Por Cristina Fallarás
Escrevi
"Pode acontecer a qualquer um". Escrevi "Os meus filhos vivem
abaixo da linha da pobreza". E a 25 de Janeiro de 2012, no jornal El
Mundo, também escrevi "Estou para alugar".
"Mulher
branca, de 43 anos de idade, jornalista, escritora e editora. Altura – 1,69 m,
60 kg, ruiva descorada, olhos azuis. Estudos universitários, vinte e cinco anos
de experiência em jornalismo em quatro jornais espanhóis, quatro estações de
rádio e três cadeias de televisão. Seis livros publicados, incluindo quatro
romances. Três foram premiados. Experiência na organização de redacções,
equipas de trabalho, campanhas de comunicação, criação de páginas web e récitas
de Gil de Biedma. Capacidade de escrever ou falar sobre literatura, política,
economia, culinária, sexo, violência, edição, família e suas dificuldades,
desemprego, crime, sindicalismo e penas, no sentido mais amplo.
Está
para alugar para: pensar, cuidar de uma casa, mesmo que a missão inclua apanha
de couves.

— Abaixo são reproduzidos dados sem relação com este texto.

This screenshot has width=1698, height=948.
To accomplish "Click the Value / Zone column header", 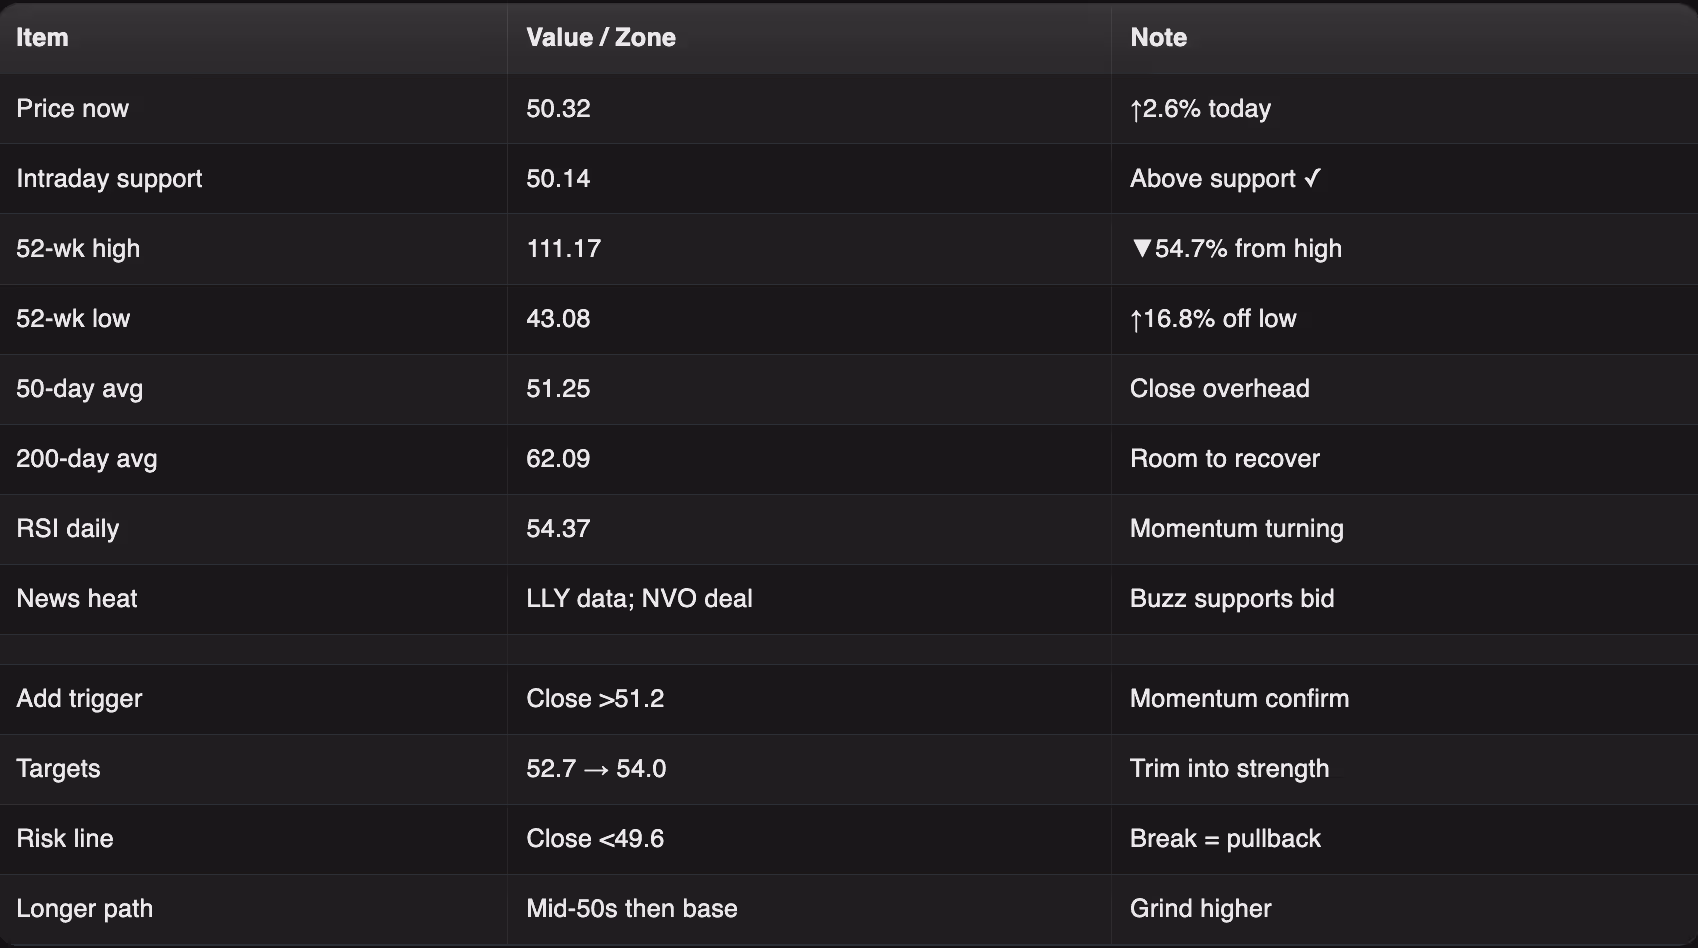I will coord(601,38).
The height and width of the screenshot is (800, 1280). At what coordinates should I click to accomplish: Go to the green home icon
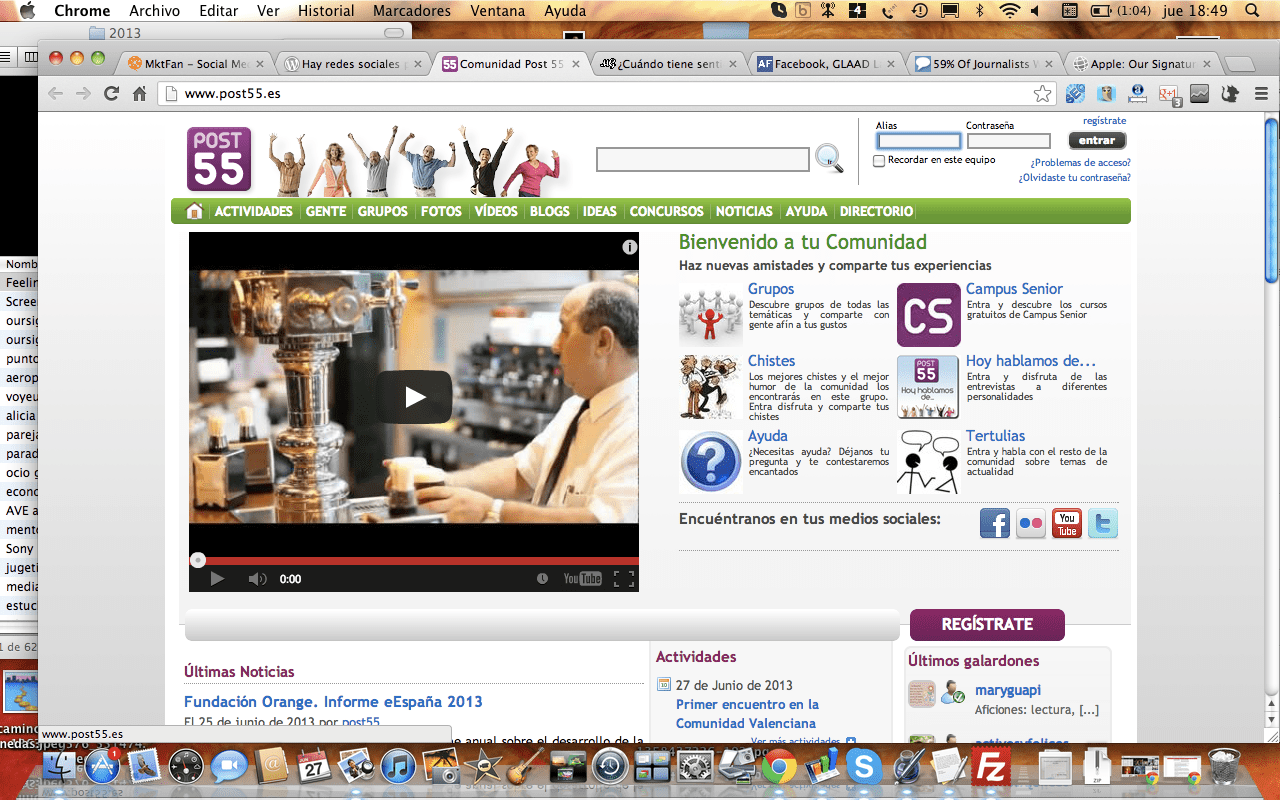pos(194,211)
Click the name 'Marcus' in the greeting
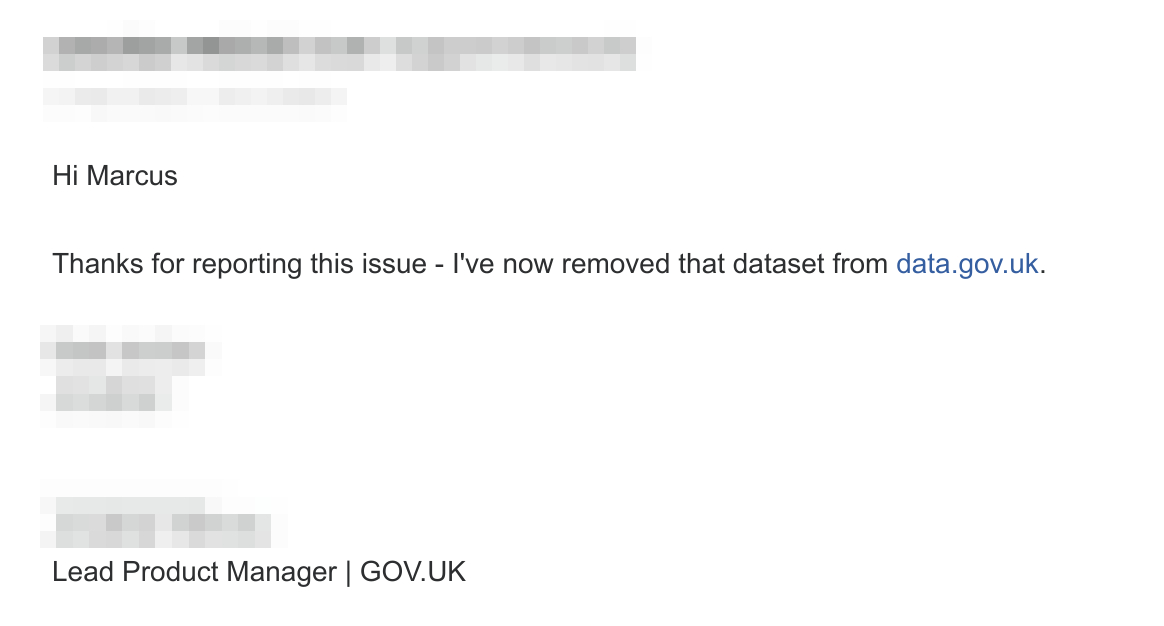This screenshot has width=1164, height=626. [132, 177]
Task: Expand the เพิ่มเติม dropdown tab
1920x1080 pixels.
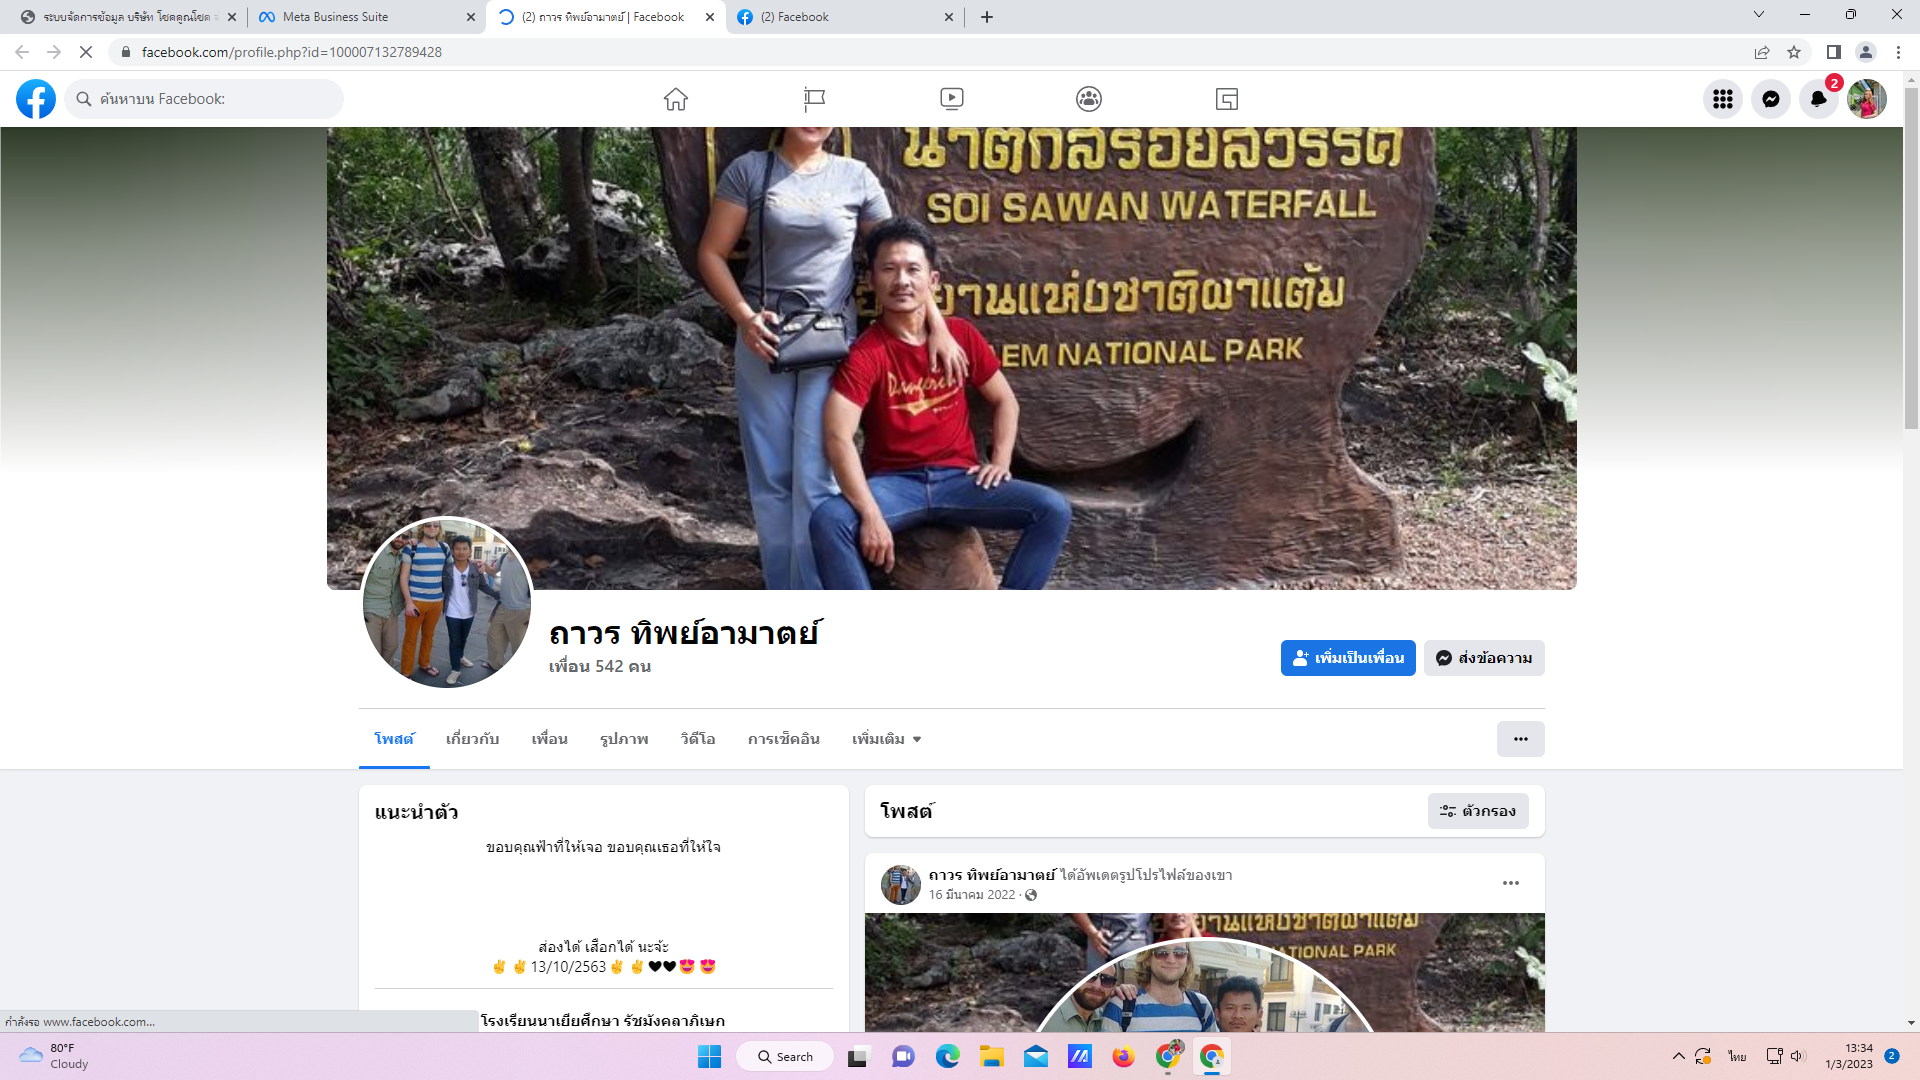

Escrever todos os tipos de textos, de ficção ou não, correspondência
incluída, mesmo que implique renunciar à respectiva assinatura, se for
solicitado [...]. Passear animais ou pessoas, de preferência pessoas. Este
serviço inclui a conversa. Projectar acções de obediência ou desobediência,
públicas ou privadas.
"Qualquer
serviço que não esteja incluído na lista e que faça falta será amavelmente
considerado e respondido. Dá pelo nome de Cristina. Preços a negociar. Se
interessado, é favor contactar cristinasealquila@gmail.com. Para relações
sexuais, sexo oral, strip-tease ou similares, é favor abster-se."
Nua e
aterrorizada, mas: é preciso falar. Falar do medo, formular a angústia, narrar
a culpa.
Tive
respostas. A maioria das respostas, apesar das indicações, com pedidos de
serviços sexuais, por vezes muito imaginativos. Mas quase ninguém levou a sério
a minha oferta. No entanto, era verdadeira, como tudo o que escrevo e publico
no diário. Era tão verdadeira como o corte da electricidade previsto para o mês
seguinte; tão verdadeira como as moedas contadas para comprar o leite dos
pequenos almoços. Mas essas coisas, é preciso tê-las vivido para as entender,
para estar consciente delas. Pensava que estava consciente e, no entanto, o
aviso de despejo que me mandou o senhorio teve o efeito de um bloco de gelo que
caiu como um peso morto activando uma mola, deixando uma sensação de culpa. Nua
e aterrorizada, mas: é preciso falar. Falar do medo, formular a angústia,
narrar a culpa.
A negação
Chamo-me
Cristina Fallaras, a desalojada que fala. Exactamente quatro anos antes da
minha decisão de falar, numa manhã morna de Novembro, às 10 horas da manhã,
precisamente na segunda-feira 17 de Novembro de 2008, o director do jornal onde
eu era directora-adjunta [ADN, um diário gratuito espanhol, pertencente ao
grupo Planeta, que deixou de ser publicado em Dezembro de 2011] despediu-me.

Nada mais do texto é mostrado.